Checking the logs and downloading CSV/TSV "snapshots"

Contents

Customers who are using DataSync via FTP or HTTP can get detailed debugging information by retrieving the logs for each job. Details of how to access those logs can be found below.

Checking /admin/jobs

Customers can use the UI to get to a jobs status page that will tell them the status of the 250 most current jobs and get detailed information on their success or failure. They get there by navigating to it from the admin panel on thier open data portal instance.

Logs Page

The feilds that are exposed through this are: success/failure, publish method, dataset owner, and a timestamp.

When a job fails you can click on it to get more details and see some error messaging on what may have been wrong on upload. The below is a sample error message for a job that had a record that could not be identified as a date type in one of the columns.

logs page 2

Connecting to the logs via FTP

Connecting to the FTP server

You can use Filezilla or any other FTP client that supports FTPS to connect to the FTP server.

In Filezilla go to File -> Site Manager.

Set up a new connection with the following details:

  • Host: production.ftp.socrata.net
  • Port: 22222
  • Protocol: FTP
  • Encryption: Require explicitly FTP over TLS
  • User: <Your Socrata username>
  • Password: <Your Socrata password>

Ensure the transfer mode is ‘Passive’ by going to: Transfer Settings -> Transfer mode : Passive.

Save the connection and press “Connect”.

If you only have permission to one domain, you will be dropped into the directory for that domain. You should see the directories named with the dataset ID (e.g. b2fd-cjk2) of any dataset you have updated using DataSync replace via FTP. If you have permission to multiple domains, you will see them as subdirectories.
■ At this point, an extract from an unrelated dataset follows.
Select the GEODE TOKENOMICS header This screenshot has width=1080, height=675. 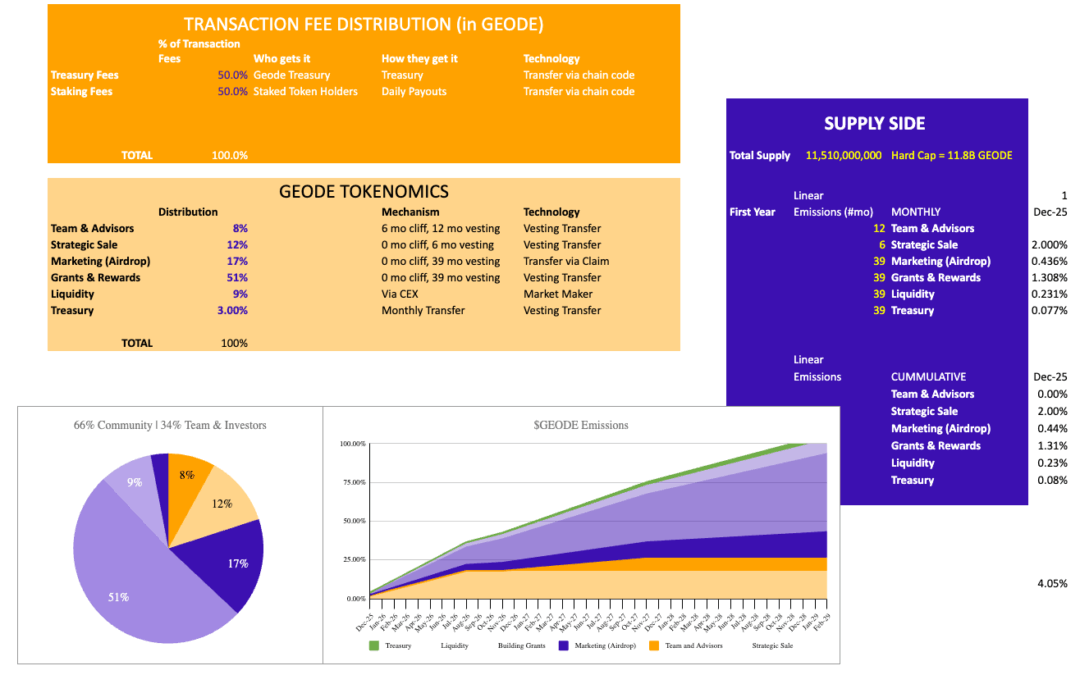pyautogui.click(x=363, y=192)
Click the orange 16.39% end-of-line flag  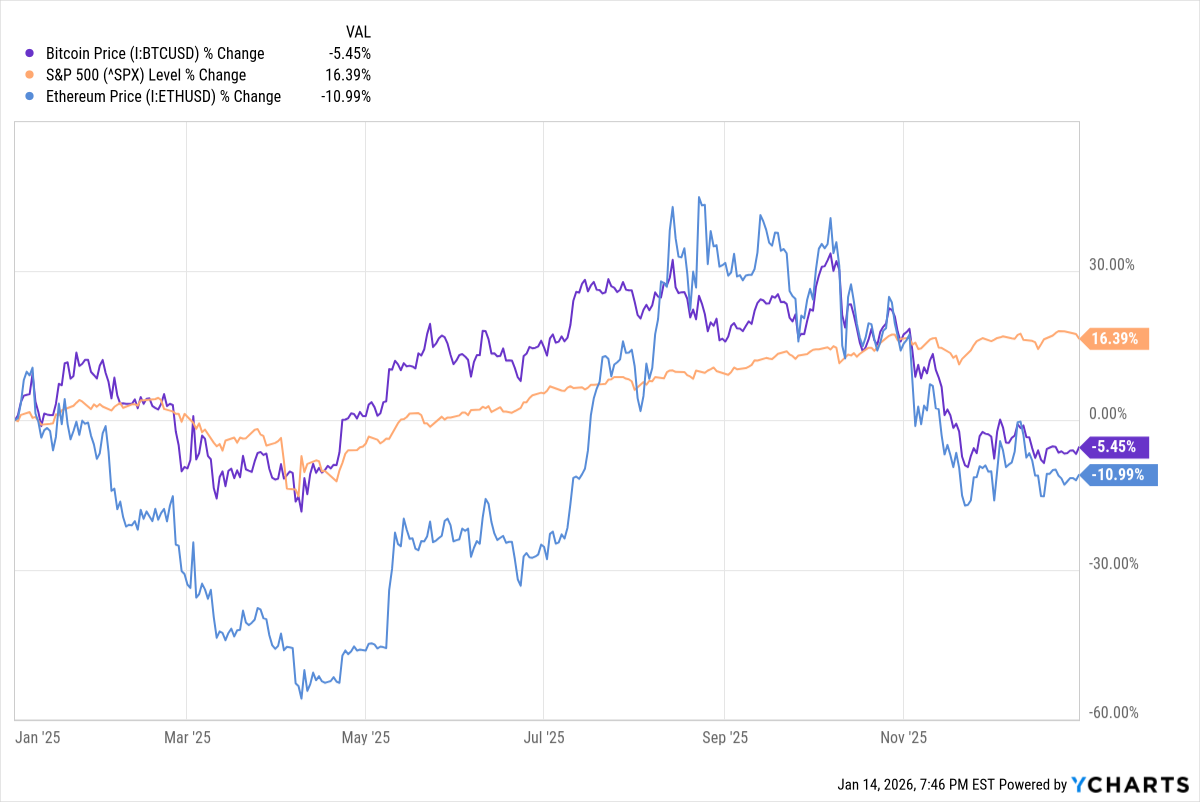[x=1116, y=339]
Checking the logs and downloading CSV “snapshots” when using FTP

Inside each dataset identifier directory there should be the following files/directories:

  • active-control.json
  • log.txt
  • status.txt
  • completed

You can download log.txt to see the logging information for the given dataset. Within the ‘completed’ directory you can find CSVs/TSVs and control.json files archived by date (there are nested folders for year, month, and day). After each successful update operation using DataSync replace via FTP, the CSV/TSV and control.json files that were used to perform the update are archived. Archived files will are stored for 30 days. Contact Socrata support if you would like additonal information about archiving.

Connecting to the logs via HTTP

Checking the logs

You must be signed in with an account with publisher rights before you can view the logs. Logs are offered in a plain text form or in a json format by using either the first or second url in each pair below respectively.
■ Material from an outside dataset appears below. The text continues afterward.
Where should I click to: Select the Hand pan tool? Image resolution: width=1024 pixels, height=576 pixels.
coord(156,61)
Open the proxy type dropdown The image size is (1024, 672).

Logs for all DataSync over HTTP jobs run on your domain by visiting:

https://<Your domain>/datasync/log
https://<Your domain>/datasync/log/index.json

DataSync logs for a specific dataset can be found by visiting:

https://<Your domain>/datasync/id/<Your dataset ID>/log/
https://<Your domain>/datasync/id/<Your dataset ID>/log/index.json

The status of an in-progress job on a specific dataset can be found by visiting:

https://<Your domain>/datasync/id/<Your dataset ID>/status/
https://<Your domain>/datasync/id/<Your dataset ID>/status/index.json

DataSync logs for a specific job can be found by visiting

https://<Your domain>/datasync/id/<Your dataset ID>/log/<Your job ID>
https://<Your domain>/datasync/id/<Your dataset ID>/log/<Your job ID>.json

Where <Your domain> is your domain, <Your dataset ID> is the identifier of the dataset and <Your job ID> is the identifier of the job. The job identifier is a 32-length character string and is included in all of the logs listed above.

Downloading CSV “snapshots” when using HTTP

Each CSV uploaded through DataSync over HTTP is available for at least 30 days after upload. The CSV can be found by generating a URL with the following pattern

https://<Your domain>/datasync/id/<Your Dataset ID>/completed/yyyy/mm/dd/hh:mm:ss.xxx-<Your file name>.csv

Where <Your domain> is your domain, <Your dataset ID> is the identifier of the dataset and <Your file name> is the name of the CSV you uploaded.

The date information within the path can be found by navigating the /completed/ directory. For example, to see which months still contain snapshots, you can use:

https://<Your domain>/datasync/id/<Your Dataset ID>/completed/yyyy/

And to determine the complete file name, including the hour, minute, seconds and milliseconds, you can use

https://<Your domain>/datasync/id/<Your Dataset ID>/completed/yyyy/mm/dd/

noting that the resulting file will be url-encoded.